Developing customers' trust can be elusive. We all talk about it, but few organizations have a plan that anyone--executives or other employees--really understand. A solid plan consists of specific practices for viewing performance through the lens of the customer and a leadership that inspires employees to relate to those customers.
It's very similar to public speaking. Recall the "bad" presentations you've heard in your life. The speakers were probably talking at you rather than with you. They were not concerned with you, but with furthering their agendas and giving you the facts as they perceived them, in a way that favored their interests. The speech becomes a chore for the audience, not a positive, memorable experience.
Building customer trust, on the other hand, parallels the characteristics of a dynamic speaker. It starts with delivering a message on an equal-to-equal basis, leading to energizing conversations and discovery of exciting new possibilities. It's a dialogue that goes beyond "telling" the customer (audience) about your story and expecting them to buy in. It's about anticipating what will help them and then delivering that solution. Stephen Denning, the guru of storytelling in business settings, writes in The Secret Language of Leadership that success results in "people (who) are able to see possibilities that were hitherto invisible to them." It enlists listeners in the task of "re-imagining and re-creating the future."
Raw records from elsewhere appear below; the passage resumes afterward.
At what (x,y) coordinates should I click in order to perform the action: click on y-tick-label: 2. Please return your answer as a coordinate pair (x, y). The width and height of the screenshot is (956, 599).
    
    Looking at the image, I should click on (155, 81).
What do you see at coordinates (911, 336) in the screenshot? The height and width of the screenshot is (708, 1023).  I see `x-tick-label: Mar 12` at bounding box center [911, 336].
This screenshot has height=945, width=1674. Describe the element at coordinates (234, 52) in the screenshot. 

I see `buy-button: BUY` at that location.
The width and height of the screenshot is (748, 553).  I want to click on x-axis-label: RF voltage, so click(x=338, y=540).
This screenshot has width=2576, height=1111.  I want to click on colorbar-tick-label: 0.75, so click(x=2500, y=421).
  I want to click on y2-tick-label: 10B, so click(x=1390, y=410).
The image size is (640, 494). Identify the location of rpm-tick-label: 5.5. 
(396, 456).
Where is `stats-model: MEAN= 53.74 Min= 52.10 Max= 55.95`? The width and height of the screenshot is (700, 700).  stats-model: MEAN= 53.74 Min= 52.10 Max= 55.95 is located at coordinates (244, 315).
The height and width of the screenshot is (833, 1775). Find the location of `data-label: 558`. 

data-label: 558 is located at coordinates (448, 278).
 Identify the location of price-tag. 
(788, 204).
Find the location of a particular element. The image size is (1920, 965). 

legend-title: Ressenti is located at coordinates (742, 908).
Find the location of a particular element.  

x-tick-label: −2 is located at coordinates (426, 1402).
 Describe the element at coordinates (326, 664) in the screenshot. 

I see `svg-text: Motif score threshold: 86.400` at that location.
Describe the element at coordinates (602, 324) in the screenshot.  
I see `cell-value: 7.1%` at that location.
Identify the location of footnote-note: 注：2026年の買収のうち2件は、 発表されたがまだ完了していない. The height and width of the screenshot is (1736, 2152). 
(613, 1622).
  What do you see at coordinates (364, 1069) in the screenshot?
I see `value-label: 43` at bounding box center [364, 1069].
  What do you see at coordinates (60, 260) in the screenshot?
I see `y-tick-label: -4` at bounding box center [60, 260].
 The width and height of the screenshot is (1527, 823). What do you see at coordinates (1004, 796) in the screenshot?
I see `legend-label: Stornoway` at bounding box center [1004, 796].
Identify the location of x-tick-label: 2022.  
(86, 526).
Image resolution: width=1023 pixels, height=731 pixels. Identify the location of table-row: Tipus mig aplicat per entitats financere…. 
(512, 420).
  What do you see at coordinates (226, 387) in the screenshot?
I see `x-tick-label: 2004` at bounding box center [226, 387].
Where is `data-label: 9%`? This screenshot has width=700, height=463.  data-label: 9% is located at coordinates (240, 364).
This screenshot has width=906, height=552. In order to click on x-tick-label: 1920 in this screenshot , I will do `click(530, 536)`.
As Kenneth Paul Kramer explains in Martin Buber's I and Thou: Practicing Living Dialogue, what develops is a harmonious and compelling relationship. Customers (or the audience) cease to be an "It" and become a "You." It's a matter of getting to understand their story. Otherwise, there is danger of entropy, or the loss of information in the message you're sending. Just as speakers need to relate to their listeners, leaders need to connect with their customers, rather than to see them as opponents or obstacles. Organizations will perform better when they understand what being in the customers' world is like.
All great speakers create a better outcome for their audiences. They create an example whose "eyes" we can see through. As Denning writes, "It's not party tricks or superficial techniques; it's a different way of thinking, which creates a collective energy." It transforms our work from a job, such as bricklaying, to a practice or calling, such as architecture.
"It entails enabling the audience to recognize a new, different, and more promising story that they could be living, which they, for some reason, have not visualized up till now." Jeff Immelt, for example, when he told his employees that GE was going to put "imagination to work" had the customer in mind. But this vision of the future requires what Denning calls a "narrative intelligence"--the ability to anticipate the dynamic factors that determine how customers (or the audience) will react to the ideas and changes you are designing for them.
Customer trust doesn't just happen. It has to be designed and cultivated. The formula for all successful speakers is to know their audiences and to adapt to their needs. They are then able to deliver the story in a meaningful way. It's a great lesson for an organization to learn on its journey to becoming customer-centered.